JULIA KENNEDY: I was thinking of other countries. I know in Brazil there are people going back.
ANGELA KELLEY: That could be, absolutely. If you have opportunities back in your own country and they're not being so nice to you here, sure, they are going to go back.
I just don't think that's where most people are. So we're at this odd net zero—nobody's coming in, nobody's leaving. It would be an excellent time, because we've got breathing room, to figure out: What kinds of policies do we need, what sorts of visas for what kinds of jobs and when, and how do we make sure that employers give the first crack at a job to a U.S. worker and then look to bring in foreign labor?
There are very good ideas out there, very good proposals, but unfortunately they tend to be talked about by people who don't have an office on Capitol Hill. So we're not getting to what a solution would be like.
JULIA KENNEDY: You have been working on these issues for two decades now. How hopeful are you that you will see a better approach to immigration policy in the future?
ANGELA KELLEY: Yes, I've developed a lot of patience over the years.
I am ultimately hopeful, mainly because at the end of the day politicians will act out of their self-interest, and they'll also eventually act in the interest of the country.
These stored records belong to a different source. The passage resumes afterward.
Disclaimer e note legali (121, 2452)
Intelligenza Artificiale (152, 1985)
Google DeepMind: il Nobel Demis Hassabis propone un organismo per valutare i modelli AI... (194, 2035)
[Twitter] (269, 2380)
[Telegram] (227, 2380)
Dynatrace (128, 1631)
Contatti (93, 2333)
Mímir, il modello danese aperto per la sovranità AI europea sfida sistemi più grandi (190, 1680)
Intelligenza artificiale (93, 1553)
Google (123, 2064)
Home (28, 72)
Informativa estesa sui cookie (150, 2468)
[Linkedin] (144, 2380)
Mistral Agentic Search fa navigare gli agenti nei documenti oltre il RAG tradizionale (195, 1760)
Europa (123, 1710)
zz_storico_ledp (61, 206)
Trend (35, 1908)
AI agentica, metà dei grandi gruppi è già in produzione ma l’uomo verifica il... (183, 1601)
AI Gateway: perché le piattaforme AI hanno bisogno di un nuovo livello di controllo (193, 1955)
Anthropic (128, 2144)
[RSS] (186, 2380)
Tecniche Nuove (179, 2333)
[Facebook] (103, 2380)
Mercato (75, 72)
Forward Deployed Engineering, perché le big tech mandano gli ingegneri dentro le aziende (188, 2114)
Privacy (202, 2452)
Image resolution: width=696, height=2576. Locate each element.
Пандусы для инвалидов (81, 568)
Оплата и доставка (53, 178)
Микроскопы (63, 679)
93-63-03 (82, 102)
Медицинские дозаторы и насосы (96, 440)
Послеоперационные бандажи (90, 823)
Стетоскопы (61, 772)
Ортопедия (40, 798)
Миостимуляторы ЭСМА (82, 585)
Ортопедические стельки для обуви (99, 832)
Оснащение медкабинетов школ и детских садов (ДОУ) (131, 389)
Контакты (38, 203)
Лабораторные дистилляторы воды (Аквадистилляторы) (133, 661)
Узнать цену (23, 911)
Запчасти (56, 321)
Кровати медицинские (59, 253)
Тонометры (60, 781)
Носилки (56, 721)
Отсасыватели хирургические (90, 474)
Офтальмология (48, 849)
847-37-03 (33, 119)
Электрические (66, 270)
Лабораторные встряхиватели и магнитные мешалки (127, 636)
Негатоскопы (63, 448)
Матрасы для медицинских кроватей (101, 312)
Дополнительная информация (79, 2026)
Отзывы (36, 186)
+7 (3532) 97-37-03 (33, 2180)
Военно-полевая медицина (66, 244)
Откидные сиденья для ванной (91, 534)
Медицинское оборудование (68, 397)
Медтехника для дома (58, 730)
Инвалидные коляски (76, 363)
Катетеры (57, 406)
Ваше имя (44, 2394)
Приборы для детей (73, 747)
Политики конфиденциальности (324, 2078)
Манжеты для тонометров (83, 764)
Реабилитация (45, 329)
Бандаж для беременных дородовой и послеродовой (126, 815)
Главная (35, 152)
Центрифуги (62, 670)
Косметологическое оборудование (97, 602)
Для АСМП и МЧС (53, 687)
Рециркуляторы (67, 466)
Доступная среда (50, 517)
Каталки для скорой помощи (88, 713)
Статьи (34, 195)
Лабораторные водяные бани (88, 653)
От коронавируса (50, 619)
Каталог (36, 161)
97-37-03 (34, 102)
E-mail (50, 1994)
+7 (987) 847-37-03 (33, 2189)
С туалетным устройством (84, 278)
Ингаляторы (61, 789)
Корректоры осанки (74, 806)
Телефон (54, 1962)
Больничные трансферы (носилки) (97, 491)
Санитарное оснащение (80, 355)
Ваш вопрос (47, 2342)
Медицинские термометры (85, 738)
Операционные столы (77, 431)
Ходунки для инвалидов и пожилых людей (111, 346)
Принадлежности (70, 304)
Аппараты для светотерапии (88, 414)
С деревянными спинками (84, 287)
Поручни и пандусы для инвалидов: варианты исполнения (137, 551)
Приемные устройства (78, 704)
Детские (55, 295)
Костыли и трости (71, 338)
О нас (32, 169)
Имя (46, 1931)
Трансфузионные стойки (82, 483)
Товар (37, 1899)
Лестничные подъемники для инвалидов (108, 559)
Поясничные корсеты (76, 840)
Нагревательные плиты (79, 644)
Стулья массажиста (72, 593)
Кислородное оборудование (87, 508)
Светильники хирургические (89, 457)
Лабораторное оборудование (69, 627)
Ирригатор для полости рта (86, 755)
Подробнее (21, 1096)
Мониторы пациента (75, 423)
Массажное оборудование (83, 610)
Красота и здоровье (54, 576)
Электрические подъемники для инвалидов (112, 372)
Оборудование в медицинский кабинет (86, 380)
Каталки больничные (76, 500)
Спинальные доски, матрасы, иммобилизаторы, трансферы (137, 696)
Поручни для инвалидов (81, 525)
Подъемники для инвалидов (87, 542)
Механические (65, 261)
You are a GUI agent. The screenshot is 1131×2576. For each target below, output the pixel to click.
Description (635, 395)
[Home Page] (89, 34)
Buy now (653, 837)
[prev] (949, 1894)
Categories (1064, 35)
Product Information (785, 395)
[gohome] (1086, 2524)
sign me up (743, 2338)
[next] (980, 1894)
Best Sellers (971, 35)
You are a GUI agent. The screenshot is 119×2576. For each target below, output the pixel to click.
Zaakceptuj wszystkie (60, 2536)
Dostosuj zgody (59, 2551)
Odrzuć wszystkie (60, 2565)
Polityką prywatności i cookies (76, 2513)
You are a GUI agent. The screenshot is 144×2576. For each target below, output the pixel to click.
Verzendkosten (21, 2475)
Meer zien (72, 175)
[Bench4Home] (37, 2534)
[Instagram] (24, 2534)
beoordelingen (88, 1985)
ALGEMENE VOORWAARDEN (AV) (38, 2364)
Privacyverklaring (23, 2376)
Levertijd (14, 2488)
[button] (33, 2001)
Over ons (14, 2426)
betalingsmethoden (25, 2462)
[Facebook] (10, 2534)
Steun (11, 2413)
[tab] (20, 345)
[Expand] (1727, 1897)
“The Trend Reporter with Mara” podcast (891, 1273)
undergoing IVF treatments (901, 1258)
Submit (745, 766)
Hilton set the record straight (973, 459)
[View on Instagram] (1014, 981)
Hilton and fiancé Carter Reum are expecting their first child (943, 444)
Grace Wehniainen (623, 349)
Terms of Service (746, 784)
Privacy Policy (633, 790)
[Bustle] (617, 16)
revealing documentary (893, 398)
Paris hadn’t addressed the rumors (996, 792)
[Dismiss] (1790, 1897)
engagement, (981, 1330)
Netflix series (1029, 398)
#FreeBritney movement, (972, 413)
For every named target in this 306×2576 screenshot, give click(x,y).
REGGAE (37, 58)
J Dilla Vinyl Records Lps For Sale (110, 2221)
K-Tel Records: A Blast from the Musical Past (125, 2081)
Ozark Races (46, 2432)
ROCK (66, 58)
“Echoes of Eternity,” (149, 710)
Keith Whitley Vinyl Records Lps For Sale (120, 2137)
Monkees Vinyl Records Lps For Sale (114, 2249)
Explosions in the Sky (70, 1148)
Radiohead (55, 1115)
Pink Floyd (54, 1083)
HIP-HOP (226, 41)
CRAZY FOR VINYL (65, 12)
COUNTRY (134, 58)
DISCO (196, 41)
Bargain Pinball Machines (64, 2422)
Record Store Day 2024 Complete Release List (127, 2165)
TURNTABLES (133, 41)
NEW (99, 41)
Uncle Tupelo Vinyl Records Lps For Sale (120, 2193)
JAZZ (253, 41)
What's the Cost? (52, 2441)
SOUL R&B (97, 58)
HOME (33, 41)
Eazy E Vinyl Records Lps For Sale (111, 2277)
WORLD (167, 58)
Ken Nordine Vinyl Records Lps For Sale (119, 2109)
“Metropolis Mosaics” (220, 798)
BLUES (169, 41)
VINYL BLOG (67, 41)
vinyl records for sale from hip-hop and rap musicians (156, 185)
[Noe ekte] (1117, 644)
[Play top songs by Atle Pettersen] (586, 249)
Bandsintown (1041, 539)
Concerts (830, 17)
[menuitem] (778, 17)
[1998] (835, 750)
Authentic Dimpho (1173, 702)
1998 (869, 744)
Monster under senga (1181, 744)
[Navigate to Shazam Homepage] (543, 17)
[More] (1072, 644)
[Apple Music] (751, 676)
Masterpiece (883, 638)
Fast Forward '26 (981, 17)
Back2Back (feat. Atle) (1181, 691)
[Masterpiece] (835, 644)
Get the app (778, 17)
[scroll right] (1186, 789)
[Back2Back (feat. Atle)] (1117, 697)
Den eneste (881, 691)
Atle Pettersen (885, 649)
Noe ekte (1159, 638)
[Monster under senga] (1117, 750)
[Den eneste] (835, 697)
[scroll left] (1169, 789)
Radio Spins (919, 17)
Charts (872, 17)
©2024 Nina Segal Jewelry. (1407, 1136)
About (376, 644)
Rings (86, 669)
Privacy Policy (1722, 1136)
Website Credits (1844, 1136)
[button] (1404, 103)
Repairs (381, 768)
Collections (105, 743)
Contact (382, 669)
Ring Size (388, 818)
Their self-interest will be dictated by the voter, whether the voter will vote for him or her in the future. The demographics of this country are destiny, and they are changing rapidly.
The largest bloc of voters that we have are Latino voters—we have 50,000 Latinos turning 18 every month; that's huge. So you have a combination of anywhere from 700,000 to a million people naturalizing and becoming eligible to vote, or Latino children who are turning 18. That's a very concentrated group of people.
You have already seen them flex their political muscle in states like Nevada, Colorado, New Mexico, and Florida in the 2008 presidential election, and then recently in Nevada and in Colorado in the 2010 election.
They are very sensitive to how the immigration issue is talked about. They obviously are not undocumented because they are voting. But again, not all undocumented people live in an apartment building by themselves. There are families that have mixed status.
Also, the nature of this debate has gotten very personal to Latinos. I always tell the story of my mother, who is a Bolivian immigrant. She speaks with a thick accent. She looks very Latina. We were going to go to Arizona for a trip to the Grand Canyon with my husband and two daughters. Arizona passed its immigration law, and she canceled the trip.
She said, "No puedo. I can't. I can't be afraid to drive the rental car, listening to my music"—and she does drive kind of badly, so she would be the one to get pulled over—"and face that humiliation of being stopped and asked for papers."
Look, my mom has been naturalized for 30-plus years. That's how she sees now the members, the governor, the people in Arizona, and how they treated her.
I think a lot of Latinos are listening very carefully to when the candidates talk about this issue—"Do they respect me or not?"
They care about the economy, of course they care about health care, education, all those things, like everybody. But this is an issue that I think goes right to the heart of how this community feels about their lawmakers.
JULIA KENNEDY: Angela Kelley, I want to thank you so much for your time.
ANGELA KELLEY: Great. It was a pleasure to be here.